Henna Koivusalo on ‘Murmur’ by Les Bicknell
Imagine a kitchen wall covered in square tiles, a kitchen wall that stretches arbitrarily far in every direction. If you were to slide the pattern of tiles along by the side length of one of the tiles, the pattern would look exactly the same as it did before the movement; such patterns are called periodic. Now imagine that one of the tiles is a different colour to all the rest. Now, the pattern of tiles is aperiodic; any movement can be detected by checking the position of the tile of different colour. The mathematical research area of aperiodic order is particularly interested in infinite patterns that are aperiodic, but in such a way that parts of the pattern still have interactions across long distances. These kinds of patterns are, among other things, needed for modelling materials known as quasi-crystals, a Nobel prize winning discovery from the 80's.
Les Bicknell’s artwork shows a screen divided into even sized rectangles – this is a periodic pattern. However, within each rectangle, the video shows a different action –this is aperiodicity. But further, each of the videos is showing a different interpretation of the same idea –which is again periodicity! This layering of periodicity and aperiodicity is a deeply satisfying demonstration of aperiodic order.
I am personally interested in different avenues for expressing abstract ideas.
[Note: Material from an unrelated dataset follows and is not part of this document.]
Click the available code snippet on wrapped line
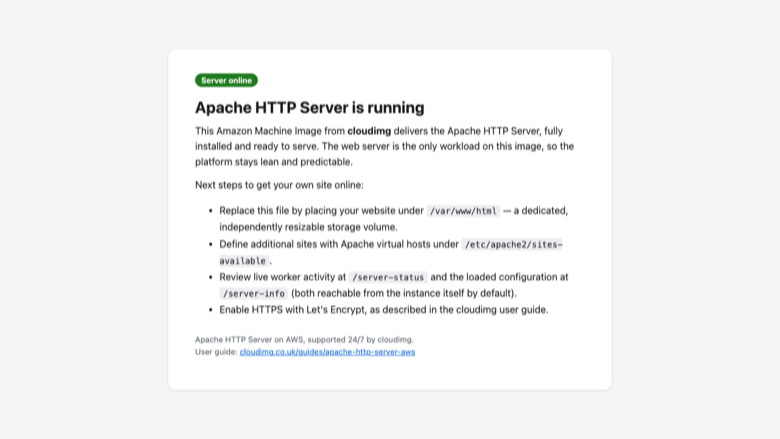This screenshot has width=780, height=439. (x=243, y=261)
Us mathematicians have a written code that we use to demonstrate mathematical proofs to each other, but despite the ultimately rigorous nature of the subject, we're still humans communicating to other humans, and sometimes details are lost, forgotten, or misunderstood. The idea of expressing mathematics, not through written text, but through movement, which might preserve a different aspect to the mathematical thought, is very appealing.
Henna Koivusalo is a Finnish mathematician working on fractal geometry and aperiodic order. She obtained her PhD from the University of Oulu (Finland) in 2013, and worked as a postdoctoral researcher at Universities of York (UK) and Vienna (Austria), before settling at Bristol on a permanent basis in the middle of the pandemic in 2020. She is now a Senior Lecturer at the School of Mathematics at the University of Bristol.